**WHAT TO WORK ON**.
1 – Could you rewrite the paragraph in the North Somerset livery thread that begins "I'm looking for full livery" as a short list that keeps its main facts?
2 – Can you carry the North Somerset livery thread on past its final post?

# Seeking livery Nth Somerset



## Toodles (23 February 2013)

I'm looking for full livery for my girl in Nth Somerset. Decent sized arena including jumps and access to reasonable hacking a must. Does anyone have any top tips/outfits to swerve? Thankies!!!


----------



## MochaDun (24 February 2013)

Might be worth reposting in the South West section if you haven't already as quite a few people are based this way.  Also if you use the search facility and try typing in places like Clevedon+livery etc that might throw up a few old posts.


----------



## china (24 February 2013)

North Somerset is a big area, anywhere specifically?


----------



## potto (24 February 2013)

Hello

I am looking for a long term sharer of stables and grazing. located very near an arena and excellent hacking with close access to excellent show/competing/bsj riding club venues/hunting and motorway access. I could also offer some sort of care arrangement.  It would depend what you were looking for please feel free to message me with more information of what you are looking for.  I am obviously looking for someone who could fit in well with me and mine too.


----------



## Toodles (24 February 2013)

MochaDun said:



			Might be worth reposting in the South West section if you haven't already as quite a few people are based this way.  Also if you use the search facility and try typing in places like Clevedon+livery etc that might throw up a few old posts.
		
Click to expand...

Sorry, bit of a numpty here, but where is the South West section of HHO? It sounds ideal but I can't see any specific areas for different parts of the country in the forum list!


----------



## Toodles (24 February 2013)

china said:



			North Somerset is a big area, anywhere specifically?
		
Click to expand...

Needs to be commutable from Bristol (work centrally) but not really bothered which direction I go in, so I guess I could be looking at bits of Sth Gloucs too?


----------



## Toodles (24 February 2013)

lubylu said:



			Shame you're not looking in Wiltshire!! lol 

www.lucystrakerdressage.co.uk

Click to expand...

Looks gorgeous - but sadly waaaaaaaaaaaaay too far!


----------



## Toodles (24 February 2013)

potto said:



			Hello

I am looking for a long term sharer of stables and grazing. located very near an arena and excellent hacking with close access to excellent show/competing/bsj riding club venues/hunting and motorway access. I could also offer some sort of care arrangement.  It would depend what you were looking for please feel free to message me with more information of what you are looking for.  I am obviously looking for someone who could fit in well with me and mine too.

Click to expand...

Thanks Potto, but I need full livery b'cos of my job - I hope you find someone lovely


----------



## karen_c (24 February 2013)

If you haven't looked at them already, might be worth checking out Urchinwood Manor


----------



## Dexydoodle (24 February 2013)

None of these come with a personal recommendation (not a bad thing just never been at any of them) but there's topline livery near clevedon which is an easy box to the hand, think they've got a decent arena but would need to check (think their website is decent), Fairlight Stud - think livery is called New Farm (never liveried there but the yard owner is my horses physio and her and husband are lovely - according to website only take 6 liveries at a time though) which is very close to topline livery.  I used to livery down that way and have moved but those are the only ones off the top of my head.

**Some rows**.
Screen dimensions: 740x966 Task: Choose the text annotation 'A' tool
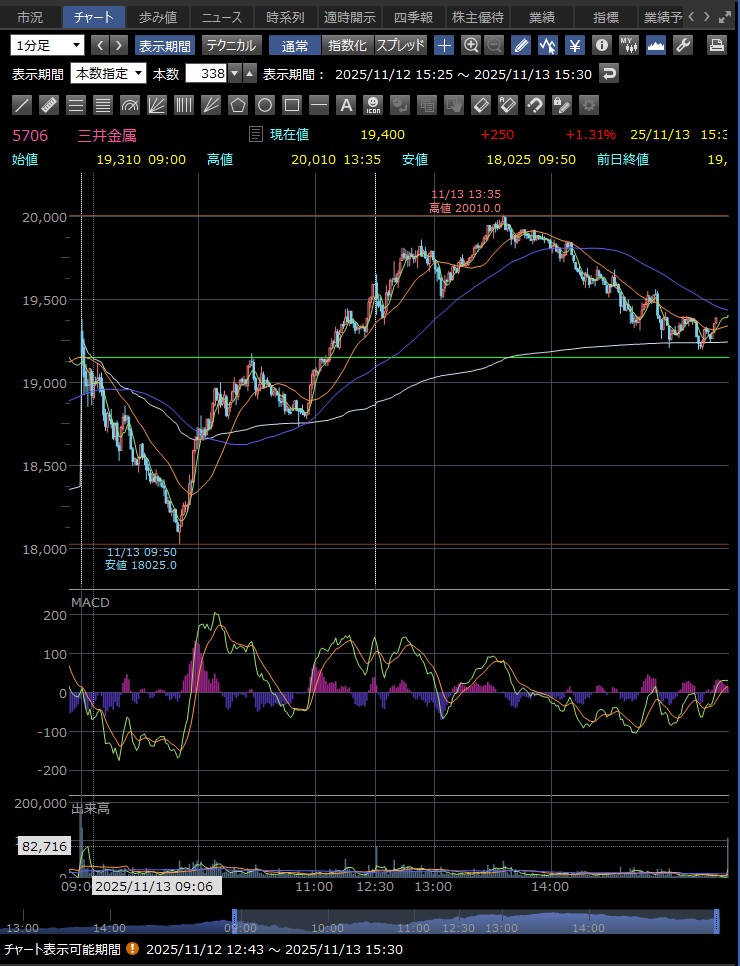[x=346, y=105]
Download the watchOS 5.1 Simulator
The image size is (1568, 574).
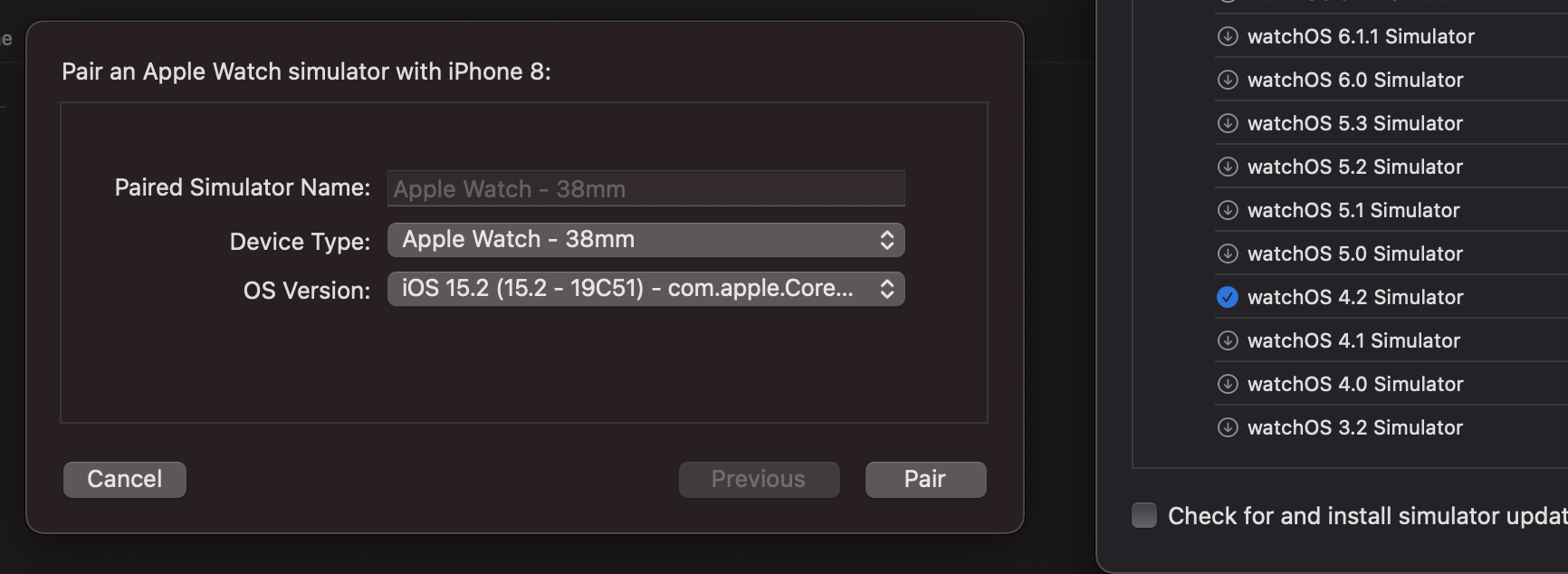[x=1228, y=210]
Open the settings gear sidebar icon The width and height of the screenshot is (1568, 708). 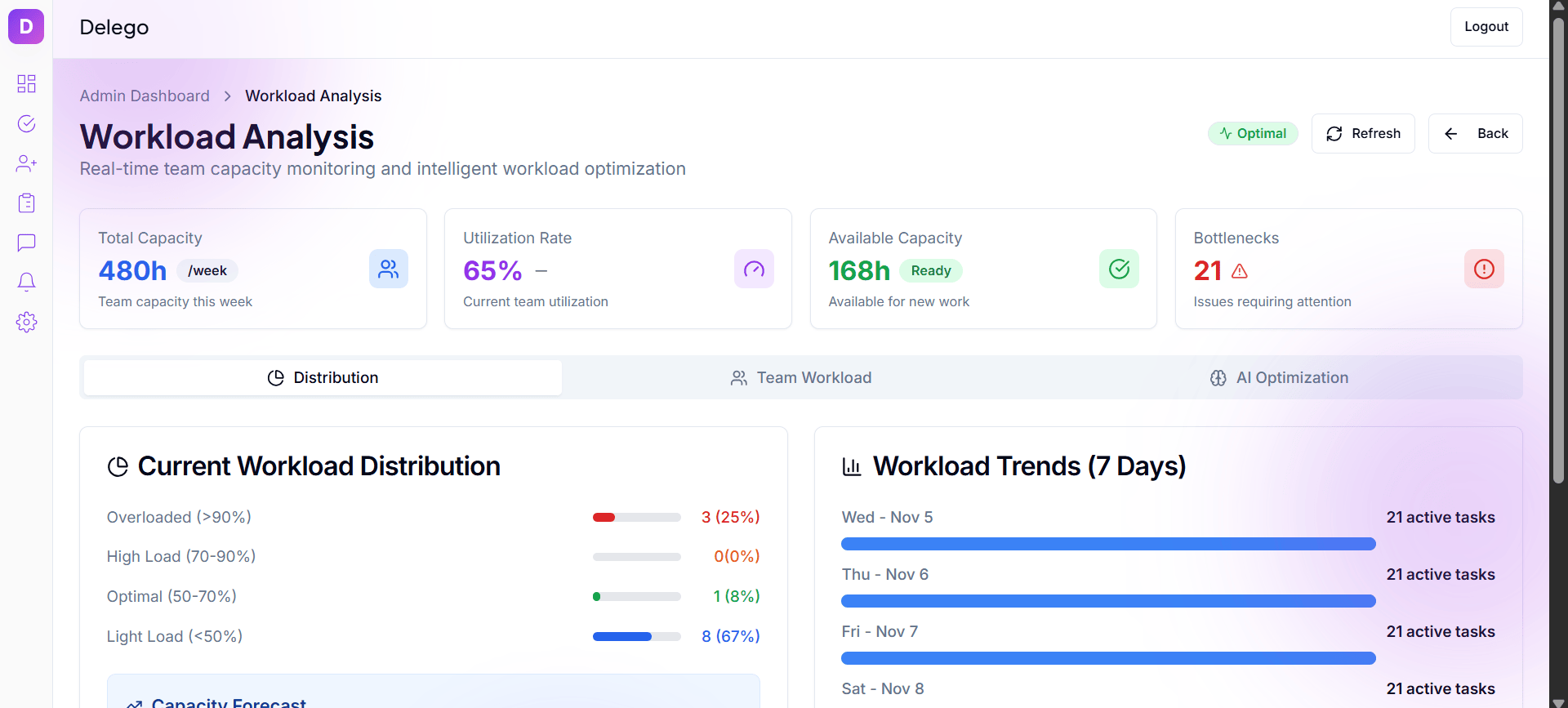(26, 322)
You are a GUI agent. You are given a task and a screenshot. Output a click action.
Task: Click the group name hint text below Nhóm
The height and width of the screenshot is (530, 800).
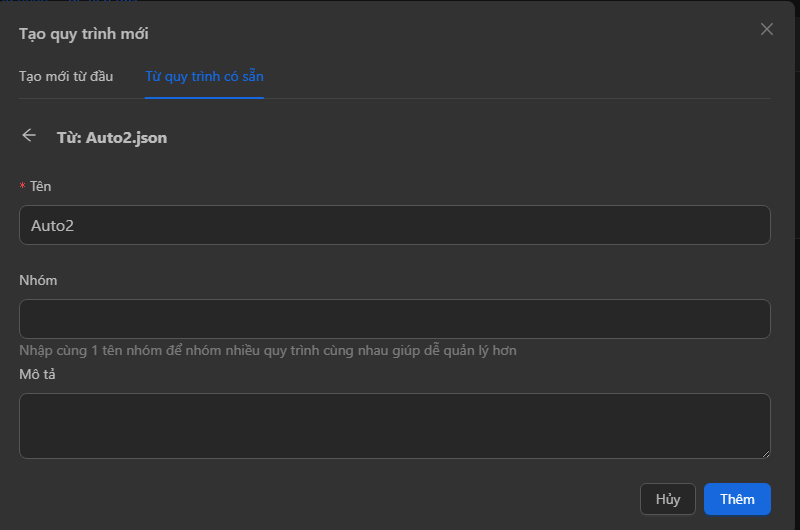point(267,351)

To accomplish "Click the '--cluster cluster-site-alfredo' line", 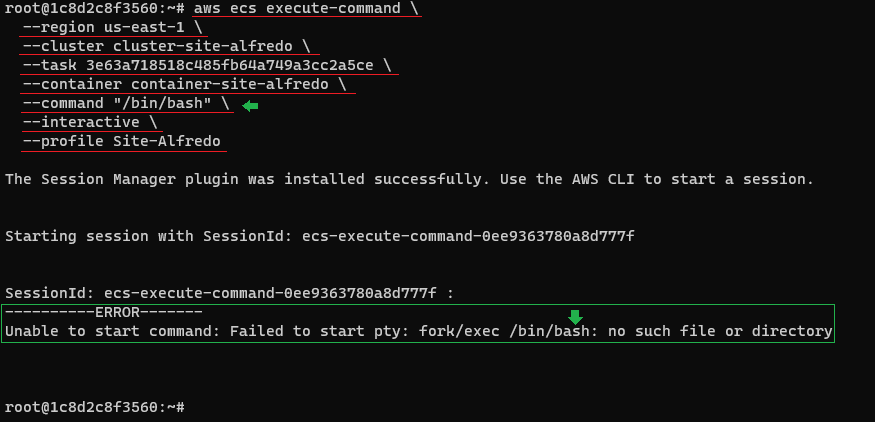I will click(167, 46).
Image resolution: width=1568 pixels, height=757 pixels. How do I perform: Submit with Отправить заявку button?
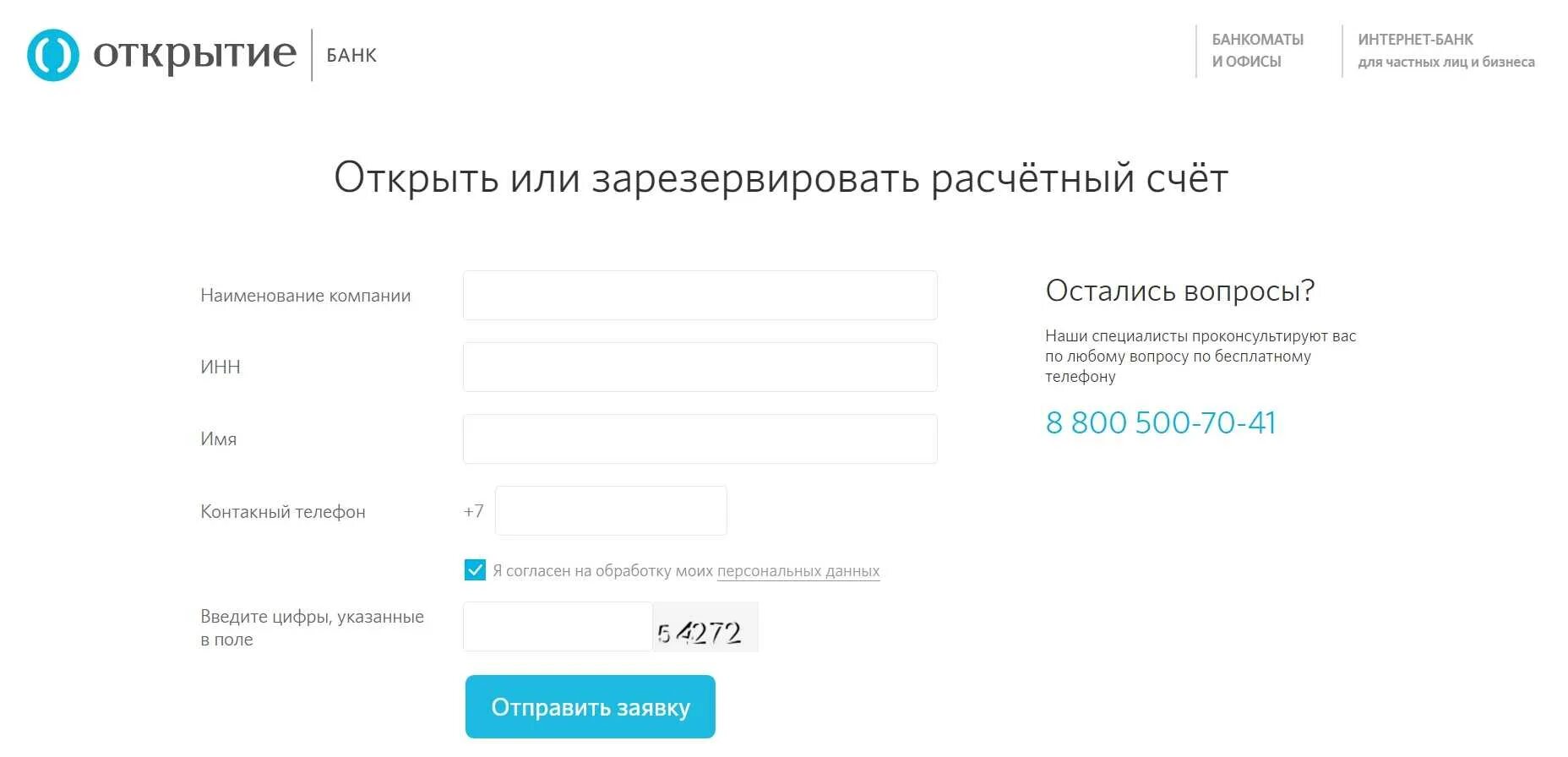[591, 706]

**RESPONSES IN ORDER**.
1 –
- Wanted: full livery for the poster's horse in North Somerset
- Must have: a decent-sized arena with jumps and access to reasonable hacking
- Asks for: top tips and yards to avoid

2 –
Think there's one over Dundry way which might be manageable - Terri Hill I think.  Will see if I can think of any others

ETA - also Hardingham livery, again don't know anything about it but seen a few fb posts advertising


----------



## smellsofhorse (25 February 2013)

There is 
Ashton Hill Farm
Race course Farm
Copper Beech.
Theres a few in Clapton in Gordano.
Topline livery.
Terri Hills in Dundry


Just a few to start!

I have contact numbers if you want them


----------



## monkeybum13 (25 February 2013)

South Bristol: http://www.jbequestrian.co.uk/ 

If you don't mind South Glos/east of Bristol http://apequestrian.com/


----------



## potto (25 February 2013)

Thank you toodles good luck with your search


----------



## Toodles (25 February 2013)

blucanoo1990 said:



			There is 
Ashton Hill Farm
Race course Farm
Copper Beech.
Theres a few in Clapton in Gordano.
Topline livery.
Terri Hills in Dundry


Just a few to start!

I have contact numbers if you want them
		
Click to expand...

Hi, I can find Terri Hills and Topline online but not the others. WOuld be fab if you could PM me numbers / websites Blucanoo. Often some really good places don't have webbies so any info much appreciated ))


----------



## Toodles (25 February 2013)

Dexydoodle said:



			None of these come with a personal recommendation (not a bad thing just never been at any of them) but there's topline livery near clevedon which is an easy box to the hand, think they've got a decent arena but would need to check (think their website is decent), Fairlight Stud - think livery is called New Farm (never liveried there but the yard owner is my horses physio and her and husband are lovely - according to website only take 6 liveries at a time though) which is very close to topline livery.  I used to livery down that way and have moved but those are the only ones off the top of my head.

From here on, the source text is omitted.